Jesse Singal, chroniqueur scientifique au New York Magazine, déplore pour sa part l'aggravation d'une tendance «inquiétante sur les réseaux sociaux où les allégeances tribales sont en train de supplanter des compréhensions du monde empiriques et partagées». Jesse Singal a lui-même essuyé une vague de harcèlement numérique des plus violentes pour avoir relaté le calvaire d'un psychologue et sexologue canadien, le Dr. Kenneth Zucker, abusivement licencié après une cabale menée par un groupe d'activistes opposés à ses recherches.

Des travaux montrant qu'une grande proportion d'enfants transgenres reviennent spontanément à leur identité de naissance après la puberté et remettant en question la pertinence des traitements trop précoces de la dysphorie de genre. Le temps que passent la houle et les procès en «transphobie», Singal fermera son compte Twitter.

«Peut-être que “sous-tribal” est un terme plus précis et pertinent ici, s'interroge Singal. C'est une chose de dire que la droite et la gauche ne sont pas d'accord sur de simples faits du monde –cette balkanisation informationnelle n'est pas née d'hier et précède de loin la création de Twitter. Mais les réseaux sociaux ne font que découper le salami en tranches de plus en plus fines [...] ce qui rend toujours plus difficile même pour des gens par ailleurs sur la même ligne idéologique générale de se mettre d'accord sur des faits basiques».

Mais de la même manière que notre cerveau n'a pas été «fait pour» connaître objectivement le monde, on peut se demander si les réseaux sociaux ne seraient finalement pas les plus efficaces lorsqu'il s'agit de brosser nos propensions à la zizanie dans le sens du poil et remettre pièce après pièce dans la fente du juke-box de notre esprit de clocher. Un constat partagé par certains pionniers du 2.0, qui aujourd'hui brûlent ce qu'ils ont adoré hier.

Envie de la conversation

Si internet a effectivement été une idée lumineuse –dans le sens diderotien du terme–, difficile de ne pas constater combien les réseaux sociaux auront fertilisé de bien obscurs sillons. Caroline De Haas s'est retrouvée des deux côtés du manche, mais si une arme a la possibilité de se retourner contre vous, alors c'est peut-être qu'il valait mieux éviter de s'en emparer au départ.

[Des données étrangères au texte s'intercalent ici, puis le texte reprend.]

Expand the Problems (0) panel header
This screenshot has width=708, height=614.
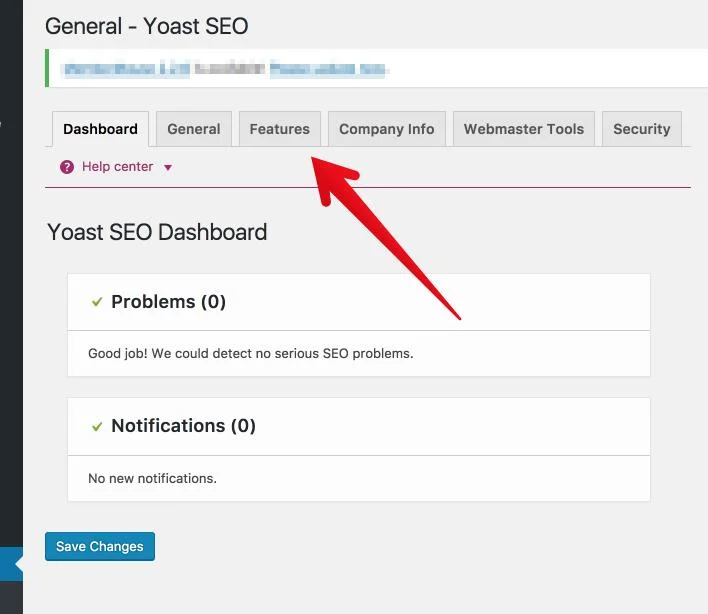point(358,302)
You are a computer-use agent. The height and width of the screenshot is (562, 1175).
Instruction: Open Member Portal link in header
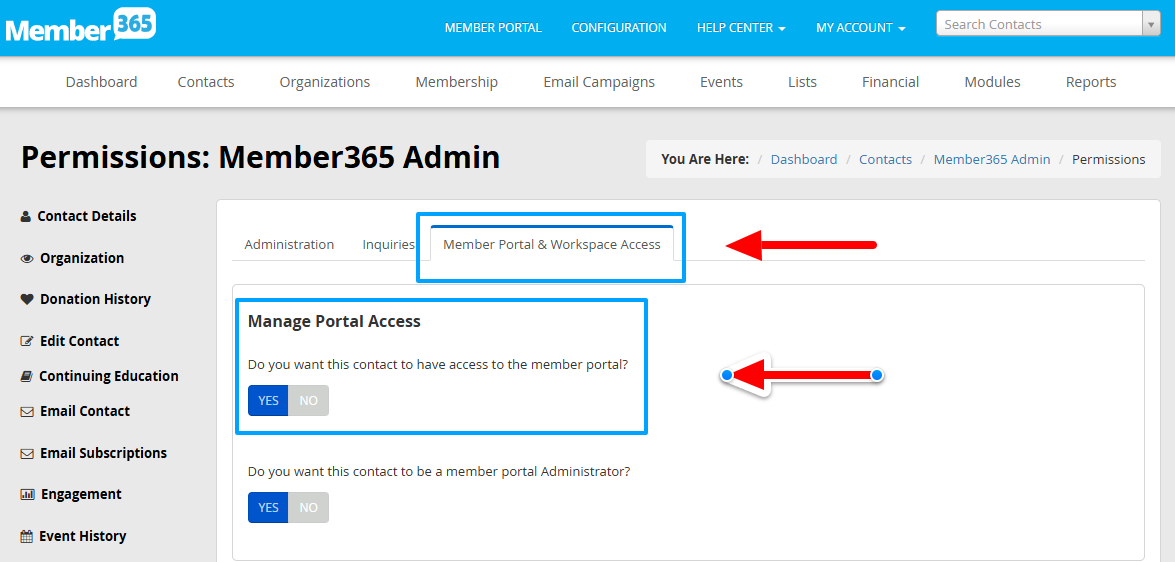click(x=493, y=28)
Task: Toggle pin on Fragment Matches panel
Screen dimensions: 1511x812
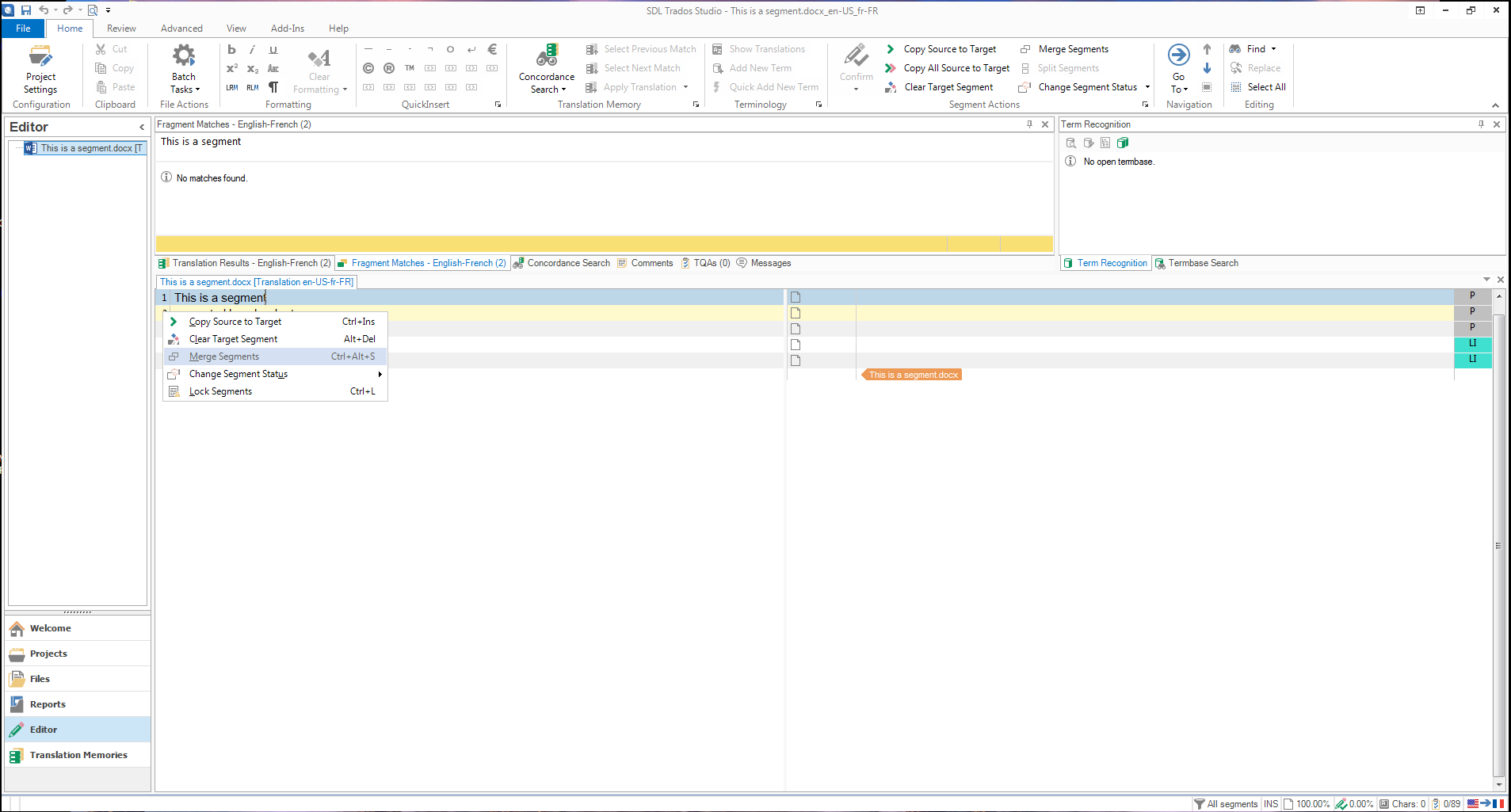Action: tap(1029, 124)

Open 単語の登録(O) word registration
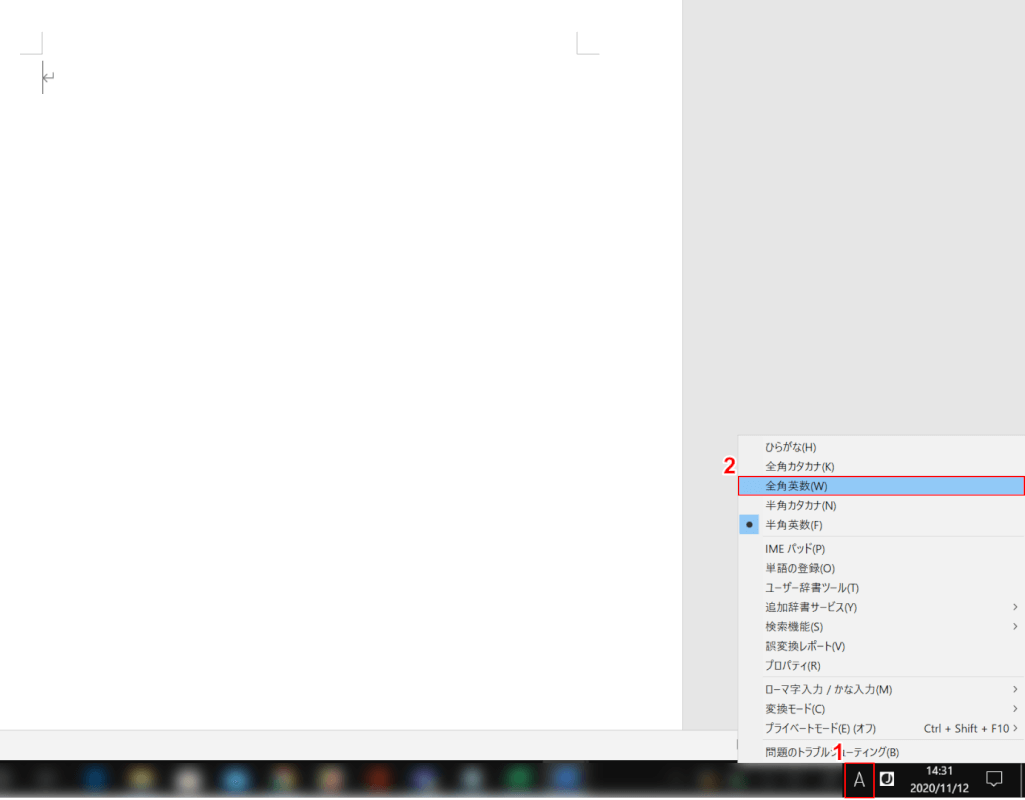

Et lui préférer, par exemple, ce que proposait Ariane Mnouchkine dans une récente interview au Monde:

«J’aimerais, j’avoue, que nous arrivions à avoir des assemblées où la confiance serait telle qu’on pourrait converser. Où l’on s’écouterait vraiment, où on ne se jugerait pas avant même le complément d’objet direct, où l’on ne serait pas en train de préparer la réponse pendant que l’autre parle, où l’on admettrait qu’il faut parfois un silence, après, pour réfléchir à ce que l’autre vient de dire. Converser, cela voulait dire: vivre ensemble. Dans les débats, c’est le contraire: les gens sont plus divisés à la fin qu’ils ne l’étaient au début. On a perdu l’art de se parler, aujourd’hui. On ne se persuade plus, on s’ostracise immédiatement. Et ça, c’est dangereux, dans une société. Et triste».

Il est temps de recouvrer sinon la joie, du moins l'envie de la conversation. D'où la nécessité de défendre le projet civilisationnel qui nous aura littéralement permis de nous extraire de la pensée de village et de survivre un peu mieux en tant qu'espèce, communautés et individus. Quitte à se passer un temps des réseaux sociaux et du slaktivisme.